» **EXERCISE OBJECTIVE**: The entries are to be output once more, word for word.

Saved data entries:
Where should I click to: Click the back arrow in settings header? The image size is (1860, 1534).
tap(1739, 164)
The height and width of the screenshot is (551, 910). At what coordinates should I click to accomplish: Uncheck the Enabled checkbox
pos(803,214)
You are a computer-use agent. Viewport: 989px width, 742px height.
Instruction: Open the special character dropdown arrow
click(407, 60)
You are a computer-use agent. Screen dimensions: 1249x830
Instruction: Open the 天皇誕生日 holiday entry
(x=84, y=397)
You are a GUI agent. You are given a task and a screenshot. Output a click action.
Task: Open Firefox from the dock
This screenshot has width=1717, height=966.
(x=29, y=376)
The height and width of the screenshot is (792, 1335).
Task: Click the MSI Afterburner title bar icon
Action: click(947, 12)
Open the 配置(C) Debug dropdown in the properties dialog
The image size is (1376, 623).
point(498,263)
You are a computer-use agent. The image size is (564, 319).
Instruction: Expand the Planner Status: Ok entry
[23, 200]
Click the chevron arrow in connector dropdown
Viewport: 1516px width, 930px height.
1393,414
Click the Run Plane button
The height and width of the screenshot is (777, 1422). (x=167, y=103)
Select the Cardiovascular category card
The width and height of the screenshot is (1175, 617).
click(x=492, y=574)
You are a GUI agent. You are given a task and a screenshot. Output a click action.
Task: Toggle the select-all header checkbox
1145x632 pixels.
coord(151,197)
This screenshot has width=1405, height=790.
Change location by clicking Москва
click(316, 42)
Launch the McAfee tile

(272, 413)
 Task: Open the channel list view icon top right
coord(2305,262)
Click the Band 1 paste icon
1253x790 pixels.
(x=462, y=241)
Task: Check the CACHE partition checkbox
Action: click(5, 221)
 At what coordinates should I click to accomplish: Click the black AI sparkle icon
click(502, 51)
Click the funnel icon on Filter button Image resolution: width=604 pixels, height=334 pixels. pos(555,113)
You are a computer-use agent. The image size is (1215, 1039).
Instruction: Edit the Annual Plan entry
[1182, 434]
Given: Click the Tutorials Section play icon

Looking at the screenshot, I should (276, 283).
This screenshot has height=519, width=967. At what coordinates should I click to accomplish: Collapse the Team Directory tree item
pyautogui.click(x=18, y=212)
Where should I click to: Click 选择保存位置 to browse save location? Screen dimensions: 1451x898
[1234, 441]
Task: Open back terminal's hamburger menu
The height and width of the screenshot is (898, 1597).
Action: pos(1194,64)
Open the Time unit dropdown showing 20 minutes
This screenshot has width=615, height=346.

» **SOLUTION FOR THIS PROBLEM**:
Where should I click to: Click the back arrow in settings header? The image size is (1860, 1534).
tap(1739, 164)
The height and width of the screenshot is (551, 910). At what coordinates should I click to accomplish: Uncheck the Enabled checkbox
pos(803,214)
You are a computer-use agent. Viewport: 989px width, 742px height.
Instruction: Open the special character dropdown arrow
click(407, 60)
You are a computer-use agent. Screen dimensions: 1249x830
Instruction: Open the 天皇誕生日 holiday entry
(x=84, y=397)
You are a GUI agent. You are given a task and a screenshot. Output a click action.
Task: Open Firefox from the dock
This screenshot has width=1717, height=966.
(x=29, y=376)
The height and width of the screenshot is (792, 1335).
Task: Click the MSI Afterburner title bar icon
Action: click(947, 12)
Open the 配置(C) Debug dropdown in the properties dialog
The image size is (1376, 623).
point(498,263)
You are a computer-use agent. The image size is (564, 319).
Instruction: Expand the Planner Status: Ok entry
[23, 200]
Click the chevron arrow in connector dropdown
Viewport: 1516px width, 930px height.
1393,414
Click the Run Plane button
The height and width of the screenshot is (777, 1422). (x=167, y=103)
Select the Cardiovascular category card
The width and height of the screenshot is (1175, 617).
click(x=492, y=574)
You are a GUI agent. You are given a task and a screenshot. Output a click action.
Task: Toggle the select-all header checkbox
1145x632 pixels.
coord(151,197)
This screenshot has width=1405, height=790.
Change location by clicking Москва
click(316, 42)
Launch the McAfee tile

(272, 413)
 Task: Open the channel list view icon top right
coord(2305,262)
Click the Band 1 paste icon
1253x790 pixels.
(x=462, y=241)
Task: Check the CACHE partition checkbox
Action: click(5, 221)
 At what coordinates should I click to accomplish: Click the black AI sparkle icon
click(502, 51)
Click the funnel icon on Filter button Image resolution: width=604 pixels, height=334 pixels. pos(555,113)
You are a computer-use agent. The image size is (1215, 1039).
Instruction: Edit the Annual Plan entry
[1182, 434]
Given: Click the Tutorials Section play icon

Looking at the screenshot, I should (276, 283).
This screenshot has height=519, width=967. At what coordinates should I click to accomplish: Collapse the Team Directory tree item
pyautogui.click(x=18, y=212)
Where should I click to: Click 选择保存位置 to browse save location? Screen dimensions: 1451x898
[1234, 441]
Task: Open back terminal's hamburger menu
The height and width of the screenshot is (898, 1597).
Action: pos(1194,64)
Open the Time unit dropdown showing 20 minutes
This screenshot has width=615, height=346.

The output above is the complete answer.